> **EJERCICIO PROPUESTO**: Extrae del listado cada línea que contenga la palabra "Expand", teniendo en cuenta las mayúsculas y minúsculas.

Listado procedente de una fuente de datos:
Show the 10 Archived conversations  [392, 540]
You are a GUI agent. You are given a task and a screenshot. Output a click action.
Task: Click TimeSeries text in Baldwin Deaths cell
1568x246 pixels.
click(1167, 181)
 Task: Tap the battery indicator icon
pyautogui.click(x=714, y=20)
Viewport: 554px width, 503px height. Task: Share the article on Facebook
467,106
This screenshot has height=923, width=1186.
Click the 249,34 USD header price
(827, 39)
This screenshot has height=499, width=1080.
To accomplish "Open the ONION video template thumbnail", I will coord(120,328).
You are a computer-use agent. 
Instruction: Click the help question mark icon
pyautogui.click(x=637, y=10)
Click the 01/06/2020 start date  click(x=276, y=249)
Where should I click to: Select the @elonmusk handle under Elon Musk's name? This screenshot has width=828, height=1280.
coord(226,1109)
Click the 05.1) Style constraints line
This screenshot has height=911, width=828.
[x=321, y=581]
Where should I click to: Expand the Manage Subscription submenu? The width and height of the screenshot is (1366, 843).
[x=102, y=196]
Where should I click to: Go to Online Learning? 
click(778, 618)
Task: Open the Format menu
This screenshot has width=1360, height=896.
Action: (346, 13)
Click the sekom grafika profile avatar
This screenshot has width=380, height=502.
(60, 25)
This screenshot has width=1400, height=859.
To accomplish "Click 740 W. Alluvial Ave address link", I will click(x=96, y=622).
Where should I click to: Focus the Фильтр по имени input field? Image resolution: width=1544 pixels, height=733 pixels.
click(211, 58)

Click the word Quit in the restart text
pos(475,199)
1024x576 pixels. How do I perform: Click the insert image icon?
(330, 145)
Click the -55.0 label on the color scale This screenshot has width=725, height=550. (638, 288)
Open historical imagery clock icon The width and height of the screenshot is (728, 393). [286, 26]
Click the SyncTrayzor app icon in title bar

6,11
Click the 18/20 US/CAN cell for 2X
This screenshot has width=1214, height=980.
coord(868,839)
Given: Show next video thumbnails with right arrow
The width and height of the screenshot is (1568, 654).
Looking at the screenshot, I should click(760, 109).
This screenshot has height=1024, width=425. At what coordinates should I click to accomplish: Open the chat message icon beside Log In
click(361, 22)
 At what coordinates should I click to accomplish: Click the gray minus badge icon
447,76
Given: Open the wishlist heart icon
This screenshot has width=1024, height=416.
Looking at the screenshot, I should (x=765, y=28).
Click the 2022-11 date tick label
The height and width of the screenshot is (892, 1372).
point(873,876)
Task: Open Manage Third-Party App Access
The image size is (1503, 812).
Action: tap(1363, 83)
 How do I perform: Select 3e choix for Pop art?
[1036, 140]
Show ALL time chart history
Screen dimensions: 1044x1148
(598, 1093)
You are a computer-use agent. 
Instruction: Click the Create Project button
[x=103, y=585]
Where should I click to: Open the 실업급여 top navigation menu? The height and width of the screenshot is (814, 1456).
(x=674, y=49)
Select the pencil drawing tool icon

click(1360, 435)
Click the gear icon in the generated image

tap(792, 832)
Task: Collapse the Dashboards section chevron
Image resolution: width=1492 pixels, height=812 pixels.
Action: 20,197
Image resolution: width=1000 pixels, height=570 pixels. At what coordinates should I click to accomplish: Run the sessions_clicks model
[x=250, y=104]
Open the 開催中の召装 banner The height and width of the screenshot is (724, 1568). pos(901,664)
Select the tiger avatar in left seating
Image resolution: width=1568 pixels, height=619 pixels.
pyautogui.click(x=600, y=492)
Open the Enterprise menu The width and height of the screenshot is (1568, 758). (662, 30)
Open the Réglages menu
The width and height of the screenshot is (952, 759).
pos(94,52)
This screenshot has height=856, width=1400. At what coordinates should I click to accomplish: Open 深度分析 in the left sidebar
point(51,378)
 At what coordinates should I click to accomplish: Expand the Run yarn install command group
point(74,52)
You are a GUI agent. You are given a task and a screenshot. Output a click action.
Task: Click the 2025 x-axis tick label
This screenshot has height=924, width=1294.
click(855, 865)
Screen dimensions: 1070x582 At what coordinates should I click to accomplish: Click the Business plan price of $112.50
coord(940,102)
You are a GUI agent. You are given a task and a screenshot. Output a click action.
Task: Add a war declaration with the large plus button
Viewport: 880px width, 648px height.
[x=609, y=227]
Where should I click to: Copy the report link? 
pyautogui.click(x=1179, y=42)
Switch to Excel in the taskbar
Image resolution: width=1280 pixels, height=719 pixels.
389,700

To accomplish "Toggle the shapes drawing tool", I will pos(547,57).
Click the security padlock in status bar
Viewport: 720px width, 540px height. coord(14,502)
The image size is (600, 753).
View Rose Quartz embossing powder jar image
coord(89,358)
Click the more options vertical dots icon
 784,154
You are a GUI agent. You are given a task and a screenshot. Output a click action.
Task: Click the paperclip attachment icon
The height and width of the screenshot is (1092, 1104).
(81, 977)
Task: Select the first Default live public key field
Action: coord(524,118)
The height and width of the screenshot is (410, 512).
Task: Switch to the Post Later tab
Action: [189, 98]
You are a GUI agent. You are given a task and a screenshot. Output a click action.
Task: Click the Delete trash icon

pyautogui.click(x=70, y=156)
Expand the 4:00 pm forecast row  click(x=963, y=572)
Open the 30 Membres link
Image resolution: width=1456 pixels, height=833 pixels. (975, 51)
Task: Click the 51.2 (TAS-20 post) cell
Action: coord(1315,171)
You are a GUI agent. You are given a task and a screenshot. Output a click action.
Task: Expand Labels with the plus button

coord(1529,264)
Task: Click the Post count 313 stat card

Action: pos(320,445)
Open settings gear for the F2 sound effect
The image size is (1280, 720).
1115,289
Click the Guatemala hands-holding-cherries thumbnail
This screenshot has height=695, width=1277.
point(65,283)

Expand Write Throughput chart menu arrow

> **RESPUESTA**:
Where should I click to: Expand the Manage Subscription submenu? The width and height of the screenshot is (1366, 843).
 At what coordinates should I click to accomplish: Expand the Run yarn install command group
Expand the 4:00 pm forecast row  click(x=963, y=572)
Task: Expand Labels with the plus button
Expand Write Throughput chart menu arrow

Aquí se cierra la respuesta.